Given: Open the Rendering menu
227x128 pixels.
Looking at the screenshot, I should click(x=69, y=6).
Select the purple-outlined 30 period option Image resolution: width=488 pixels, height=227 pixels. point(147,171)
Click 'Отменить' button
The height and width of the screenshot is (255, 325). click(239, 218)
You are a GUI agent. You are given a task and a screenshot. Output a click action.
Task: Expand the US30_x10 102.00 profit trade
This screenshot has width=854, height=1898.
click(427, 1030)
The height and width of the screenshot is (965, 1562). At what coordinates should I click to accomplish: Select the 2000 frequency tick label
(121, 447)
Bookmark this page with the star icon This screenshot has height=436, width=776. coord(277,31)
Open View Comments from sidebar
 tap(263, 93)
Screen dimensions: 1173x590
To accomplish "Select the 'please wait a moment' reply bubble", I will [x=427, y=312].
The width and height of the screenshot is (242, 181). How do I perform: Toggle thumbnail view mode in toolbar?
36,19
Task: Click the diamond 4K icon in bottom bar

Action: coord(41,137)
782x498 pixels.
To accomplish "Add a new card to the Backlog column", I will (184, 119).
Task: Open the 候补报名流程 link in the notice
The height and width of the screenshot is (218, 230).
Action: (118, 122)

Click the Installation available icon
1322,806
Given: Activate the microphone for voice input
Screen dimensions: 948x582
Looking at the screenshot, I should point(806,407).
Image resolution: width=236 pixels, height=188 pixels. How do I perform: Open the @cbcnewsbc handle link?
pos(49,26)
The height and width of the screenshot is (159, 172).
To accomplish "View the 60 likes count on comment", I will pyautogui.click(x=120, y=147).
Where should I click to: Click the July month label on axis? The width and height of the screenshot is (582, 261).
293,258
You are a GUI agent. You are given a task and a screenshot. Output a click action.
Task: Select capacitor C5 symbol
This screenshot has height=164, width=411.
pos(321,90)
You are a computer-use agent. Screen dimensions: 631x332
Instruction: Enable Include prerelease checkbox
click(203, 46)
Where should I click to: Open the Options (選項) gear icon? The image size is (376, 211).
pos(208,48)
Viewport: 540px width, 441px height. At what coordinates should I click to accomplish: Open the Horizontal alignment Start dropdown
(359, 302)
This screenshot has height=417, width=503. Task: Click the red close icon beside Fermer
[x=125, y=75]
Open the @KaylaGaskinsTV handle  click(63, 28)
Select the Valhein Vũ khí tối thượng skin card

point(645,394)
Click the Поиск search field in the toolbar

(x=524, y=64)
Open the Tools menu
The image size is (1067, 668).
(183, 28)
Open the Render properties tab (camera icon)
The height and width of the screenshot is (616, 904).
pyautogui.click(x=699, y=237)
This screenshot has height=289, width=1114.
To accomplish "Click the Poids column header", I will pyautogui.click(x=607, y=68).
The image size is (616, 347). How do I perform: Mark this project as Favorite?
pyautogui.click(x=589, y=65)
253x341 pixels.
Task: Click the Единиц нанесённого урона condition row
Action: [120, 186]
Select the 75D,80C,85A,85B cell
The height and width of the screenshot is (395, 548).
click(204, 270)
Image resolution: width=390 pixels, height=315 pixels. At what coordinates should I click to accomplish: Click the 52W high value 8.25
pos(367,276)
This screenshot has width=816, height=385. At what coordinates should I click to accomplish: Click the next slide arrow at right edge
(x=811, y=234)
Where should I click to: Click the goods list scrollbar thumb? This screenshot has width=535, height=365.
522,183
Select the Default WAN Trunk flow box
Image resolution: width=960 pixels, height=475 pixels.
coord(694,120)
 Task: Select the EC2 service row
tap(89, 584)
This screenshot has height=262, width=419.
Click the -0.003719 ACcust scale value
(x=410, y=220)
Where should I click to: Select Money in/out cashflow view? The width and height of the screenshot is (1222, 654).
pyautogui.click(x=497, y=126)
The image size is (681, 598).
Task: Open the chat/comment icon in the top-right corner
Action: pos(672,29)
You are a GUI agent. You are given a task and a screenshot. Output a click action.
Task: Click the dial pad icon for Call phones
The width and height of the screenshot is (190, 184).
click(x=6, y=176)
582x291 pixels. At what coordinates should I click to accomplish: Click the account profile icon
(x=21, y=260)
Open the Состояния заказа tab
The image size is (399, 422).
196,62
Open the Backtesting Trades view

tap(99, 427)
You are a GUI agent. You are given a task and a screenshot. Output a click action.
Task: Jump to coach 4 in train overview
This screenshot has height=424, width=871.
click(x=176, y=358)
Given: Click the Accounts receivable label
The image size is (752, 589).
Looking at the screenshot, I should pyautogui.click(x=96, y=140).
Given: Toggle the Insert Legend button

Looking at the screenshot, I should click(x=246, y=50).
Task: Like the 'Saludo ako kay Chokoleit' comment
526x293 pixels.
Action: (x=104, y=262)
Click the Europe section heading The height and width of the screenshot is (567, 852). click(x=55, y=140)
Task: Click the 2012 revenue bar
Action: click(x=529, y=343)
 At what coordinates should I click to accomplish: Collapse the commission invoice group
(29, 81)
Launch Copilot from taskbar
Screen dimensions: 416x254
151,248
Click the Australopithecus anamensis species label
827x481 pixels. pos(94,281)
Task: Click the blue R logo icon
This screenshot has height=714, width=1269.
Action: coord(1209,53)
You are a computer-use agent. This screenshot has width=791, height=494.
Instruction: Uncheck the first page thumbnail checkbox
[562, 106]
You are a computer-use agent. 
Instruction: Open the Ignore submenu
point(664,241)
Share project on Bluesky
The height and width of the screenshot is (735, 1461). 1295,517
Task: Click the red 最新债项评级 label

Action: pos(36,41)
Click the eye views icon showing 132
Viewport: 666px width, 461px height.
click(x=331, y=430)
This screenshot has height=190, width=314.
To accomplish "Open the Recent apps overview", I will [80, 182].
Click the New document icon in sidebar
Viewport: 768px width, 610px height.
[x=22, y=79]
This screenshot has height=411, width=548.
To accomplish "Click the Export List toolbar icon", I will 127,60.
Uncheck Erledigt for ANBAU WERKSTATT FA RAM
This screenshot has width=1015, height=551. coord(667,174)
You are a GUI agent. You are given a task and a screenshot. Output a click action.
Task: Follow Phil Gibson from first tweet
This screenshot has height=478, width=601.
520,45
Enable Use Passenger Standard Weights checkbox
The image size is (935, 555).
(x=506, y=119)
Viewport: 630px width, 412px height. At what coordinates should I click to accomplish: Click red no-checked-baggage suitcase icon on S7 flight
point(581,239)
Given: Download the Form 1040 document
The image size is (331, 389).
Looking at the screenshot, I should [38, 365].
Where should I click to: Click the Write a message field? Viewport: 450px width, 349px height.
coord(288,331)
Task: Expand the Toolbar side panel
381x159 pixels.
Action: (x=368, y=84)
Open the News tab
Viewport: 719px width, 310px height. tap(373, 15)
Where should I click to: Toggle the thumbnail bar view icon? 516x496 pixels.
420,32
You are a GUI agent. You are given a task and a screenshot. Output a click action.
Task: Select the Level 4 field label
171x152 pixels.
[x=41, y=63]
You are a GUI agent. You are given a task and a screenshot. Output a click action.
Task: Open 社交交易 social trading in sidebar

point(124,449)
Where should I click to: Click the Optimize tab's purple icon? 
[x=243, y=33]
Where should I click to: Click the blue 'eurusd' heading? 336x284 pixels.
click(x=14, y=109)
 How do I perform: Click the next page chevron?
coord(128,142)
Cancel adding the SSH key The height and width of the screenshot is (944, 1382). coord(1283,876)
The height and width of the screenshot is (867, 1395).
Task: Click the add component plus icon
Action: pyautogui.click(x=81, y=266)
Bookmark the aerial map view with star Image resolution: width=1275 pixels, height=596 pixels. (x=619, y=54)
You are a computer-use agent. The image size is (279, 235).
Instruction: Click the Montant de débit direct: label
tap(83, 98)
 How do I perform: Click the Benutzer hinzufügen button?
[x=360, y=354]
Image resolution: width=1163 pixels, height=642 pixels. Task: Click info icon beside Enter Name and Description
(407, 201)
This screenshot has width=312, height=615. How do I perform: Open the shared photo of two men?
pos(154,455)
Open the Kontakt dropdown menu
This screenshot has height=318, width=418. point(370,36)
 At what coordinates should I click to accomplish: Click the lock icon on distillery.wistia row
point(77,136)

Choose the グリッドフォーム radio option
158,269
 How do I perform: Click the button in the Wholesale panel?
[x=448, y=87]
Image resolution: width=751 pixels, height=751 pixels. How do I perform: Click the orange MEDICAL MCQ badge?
______
### TASK
Copy out word for word each line of the listing, from the very first line down to the line containing "782x498 pixels.", and stop after that line.

### YOUR RESPONSE
Given: Open the Rendering menu
227x128 pixels.
Looking at the screenshot, I should click(x=69, y=6).
Select the purple-outlined 30 period option Image resolution: width=488 pixels, height=227 pixels. point(147,171)
Click 'Отменить' button
The height and width of the screenshot is (255, 325). click(239, 218)
You are a GUI agent. You are given a task and a screenshot. Output a click action.
Task: Expand the US30_x10 102.00 profit trade
This screenshot has width=854, height=1898.
click(427, 1030)
The height and width of the screenshot is (965, 1562). At what coordinates should I click to accomplish: Select the 2000 frequency tick label
(121, 447)
Bookmark this page with the star icon This screenshot has height=436, width=776. coord(277,31)
Open View Comments from sidebar
 tap(263, 93)
Screen dimensions: 1173x590
To accomplish "Select the 'please wait a moment' reply bubble", I will [x=427, y=312].
The width and height of the screenshot is (242, 181). How do I perform: Toggle thumbnail view mode in toolbar?
36,19
Task: Click the diamond 4K icon in bottom bar

Action: coord(41,137)
782x498 pixels.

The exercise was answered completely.